What you are asked to do
Reproduce the Kokatha judgment starting at "EX TEMPORE REASONS" and ending at "of South Australia.", substituting "Lake Gairdner" for "Lake Torrens".

-------- Passage shown --------

FEDERAL COURT OF AUSTRALIA
Starkey on behalf of the Kokatha People v State of South Australia [2016] FCA 1577
ORDERS
DATE OF ORDER: |
THE COURT ORDERS THAT:
1. Exhibits A1 and A2 are at the conclusion of this hearing to be placed in a sealed envelope and to be marked confidential and not to be opened without leave of a Judge of the Court.
2. I direct pursuant to s 37AF of the Federal Court of Australia Act 1976 (Cth) and r 34.120 of the Federal Court Rules 2011 (Cth) that copies of Exhibits A1 and A2 provided by the Applicant to the parties are not to be distributed beyond counsel and solicitors for the respective parties.
3. The interlocutory application filed 12 December 2016 be dismissed.
4. Costs be reserved.
Note: Entry of orders is dealt with in Rule 39.32 of the Federal Court Rules 2011.
EX TEMPORE REASONS FOR JUDGMENT
WHITE J:
1 On 9 August 2016, Mansfield J delivered judgment in the proceedings known as the Lake Torrens overlap proceeding. That proceeding concerned overlapping claims made by the Kokatha People, the Adnyamathanha People and the Barngarla People for determinations of native title in respect of the land and waters of Lake Torrens in the far north of South Australia.
2 By orders made that day, Mansfield J dismissed each of the applications: that made by the Kokatha People by Order No. 1; that made by the Adnyamathanha People by Order No. 2; and that made by the Barngarla People by Order No. 3. All three applicants have filed appeals against the dismissal of their respective applications. The appeals are to be heard in a single hearing in the week commencing on 27 February 2017. The judges designated by the Chief Justice to hear the appeal are Reeves, Jagot and White JJ.

-------- Supplied records --------

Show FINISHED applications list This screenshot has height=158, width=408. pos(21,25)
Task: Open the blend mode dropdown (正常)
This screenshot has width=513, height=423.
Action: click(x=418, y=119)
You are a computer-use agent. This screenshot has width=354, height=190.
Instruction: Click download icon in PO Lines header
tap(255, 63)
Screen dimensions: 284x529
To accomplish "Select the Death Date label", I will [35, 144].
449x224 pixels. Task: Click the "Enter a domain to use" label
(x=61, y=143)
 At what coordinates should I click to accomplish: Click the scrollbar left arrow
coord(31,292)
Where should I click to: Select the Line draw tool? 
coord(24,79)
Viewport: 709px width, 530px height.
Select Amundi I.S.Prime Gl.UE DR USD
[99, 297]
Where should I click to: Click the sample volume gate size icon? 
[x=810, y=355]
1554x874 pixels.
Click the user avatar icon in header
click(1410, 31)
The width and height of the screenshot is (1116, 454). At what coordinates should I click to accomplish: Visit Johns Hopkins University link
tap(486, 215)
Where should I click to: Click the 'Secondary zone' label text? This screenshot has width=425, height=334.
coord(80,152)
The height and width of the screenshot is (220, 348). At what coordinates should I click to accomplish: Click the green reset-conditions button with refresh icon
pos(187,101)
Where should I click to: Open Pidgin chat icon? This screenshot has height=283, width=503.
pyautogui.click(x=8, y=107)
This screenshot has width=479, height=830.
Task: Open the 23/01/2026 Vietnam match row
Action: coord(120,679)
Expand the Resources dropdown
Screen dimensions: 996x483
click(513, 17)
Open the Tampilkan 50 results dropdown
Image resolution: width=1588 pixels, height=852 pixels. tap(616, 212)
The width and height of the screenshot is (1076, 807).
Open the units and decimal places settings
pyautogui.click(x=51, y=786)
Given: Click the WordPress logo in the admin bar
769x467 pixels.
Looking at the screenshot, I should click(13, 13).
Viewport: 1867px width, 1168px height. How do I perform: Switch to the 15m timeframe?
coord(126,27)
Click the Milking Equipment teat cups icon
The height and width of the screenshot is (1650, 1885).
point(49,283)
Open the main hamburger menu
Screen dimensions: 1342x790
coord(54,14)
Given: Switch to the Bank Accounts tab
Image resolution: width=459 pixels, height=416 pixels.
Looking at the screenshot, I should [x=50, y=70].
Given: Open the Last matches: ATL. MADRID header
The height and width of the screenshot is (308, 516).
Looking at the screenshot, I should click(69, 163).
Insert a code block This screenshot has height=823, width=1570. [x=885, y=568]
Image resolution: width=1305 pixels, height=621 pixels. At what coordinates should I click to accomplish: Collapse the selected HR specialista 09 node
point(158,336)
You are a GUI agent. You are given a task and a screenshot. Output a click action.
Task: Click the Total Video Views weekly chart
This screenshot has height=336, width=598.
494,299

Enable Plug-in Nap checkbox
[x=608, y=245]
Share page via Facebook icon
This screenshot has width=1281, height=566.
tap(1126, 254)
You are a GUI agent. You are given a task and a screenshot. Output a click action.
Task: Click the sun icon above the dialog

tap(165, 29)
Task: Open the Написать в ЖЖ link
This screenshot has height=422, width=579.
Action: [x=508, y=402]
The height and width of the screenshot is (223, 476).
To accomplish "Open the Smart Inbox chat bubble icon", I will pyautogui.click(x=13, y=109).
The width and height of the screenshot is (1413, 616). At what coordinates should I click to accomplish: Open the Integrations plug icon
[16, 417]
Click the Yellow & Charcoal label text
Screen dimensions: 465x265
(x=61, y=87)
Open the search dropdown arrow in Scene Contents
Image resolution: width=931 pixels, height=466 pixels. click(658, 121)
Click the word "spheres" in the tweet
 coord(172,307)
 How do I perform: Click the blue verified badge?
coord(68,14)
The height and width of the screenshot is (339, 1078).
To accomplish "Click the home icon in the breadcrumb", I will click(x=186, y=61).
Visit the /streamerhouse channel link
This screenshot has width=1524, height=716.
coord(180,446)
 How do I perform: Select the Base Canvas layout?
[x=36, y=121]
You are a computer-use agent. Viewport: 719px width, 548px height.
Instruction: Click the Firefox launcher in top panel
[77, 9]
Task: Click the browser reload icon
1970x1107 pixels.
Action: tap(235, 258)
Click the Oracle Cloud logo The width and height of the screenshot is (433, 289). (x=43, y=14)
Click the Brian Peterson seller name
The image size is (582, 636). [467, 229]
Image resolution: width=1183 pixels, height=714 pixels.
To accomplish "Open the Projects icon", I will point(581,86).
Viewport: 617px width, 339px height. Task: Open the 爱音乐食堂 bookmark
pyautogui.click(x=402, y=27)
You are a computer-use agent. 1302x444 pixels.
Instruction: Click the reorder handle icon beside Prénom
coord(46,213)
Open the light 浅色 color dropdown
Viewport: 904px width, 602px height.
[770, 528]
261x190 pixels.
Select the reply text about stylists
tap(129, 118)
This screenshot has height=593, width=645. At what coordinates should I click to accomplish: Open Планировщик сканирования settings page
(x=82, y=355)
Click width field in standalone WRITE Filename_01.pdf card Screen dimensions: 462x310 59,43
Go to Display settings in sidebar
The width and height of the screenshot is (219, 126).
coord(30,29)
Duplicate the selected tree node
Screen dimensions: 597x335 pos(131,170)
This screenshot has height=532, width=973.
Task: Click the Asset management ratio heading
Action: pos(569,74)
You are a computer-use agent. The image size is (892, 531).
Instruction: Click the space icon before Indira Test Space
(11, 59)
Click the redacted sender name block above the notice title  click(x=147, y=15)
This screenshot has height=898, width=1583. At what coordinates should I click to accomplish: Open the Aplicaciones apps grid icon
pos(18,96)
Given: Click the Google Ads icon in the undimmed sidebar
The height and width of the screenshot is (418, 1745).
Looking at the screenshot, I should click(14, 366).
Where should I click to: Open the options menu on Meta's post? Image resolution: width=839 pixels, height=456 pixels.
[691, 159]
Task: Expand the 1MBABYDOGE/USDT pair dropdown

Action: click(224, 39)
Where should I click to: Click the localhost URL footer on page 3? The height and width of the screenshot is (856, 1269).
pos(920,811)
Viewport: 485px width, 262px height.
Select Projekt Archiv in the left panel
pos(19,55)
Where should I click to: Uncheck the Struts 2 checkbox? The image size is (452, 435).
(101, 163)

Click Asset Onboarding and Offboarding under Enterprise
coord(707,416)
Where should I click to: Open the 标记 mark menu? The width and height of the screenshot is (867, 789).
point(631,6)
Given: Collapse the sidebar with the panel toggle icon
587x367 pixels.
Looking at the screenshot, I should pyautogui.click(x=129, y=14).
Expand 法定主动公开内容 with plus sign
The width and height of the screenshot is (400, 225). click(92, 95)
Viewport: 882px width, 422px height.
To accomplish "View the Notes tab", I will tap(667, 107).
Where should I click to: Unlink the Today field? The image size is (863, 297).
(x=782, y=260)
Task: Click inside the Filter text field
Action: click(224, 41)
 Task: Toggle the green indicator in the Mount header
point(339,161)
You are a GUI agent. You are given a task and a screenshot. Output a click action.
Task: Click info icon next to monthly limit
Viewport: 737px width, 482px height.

--------

Task solution
EX TEMPORE REASONS FOR JUDGMENT
WHITE J:
1 On 9 August 2016, Mansfield J delivered judgment in the proceedings known as the Lake Gairdner overlap proceeding. That proceeding concerned overlapping claims made by the Kokatha People, the Adnyamathanha People and the Barngarla People for determinations of native title in respect of the land and waters of Lake Gairdner in the far north of South Australia.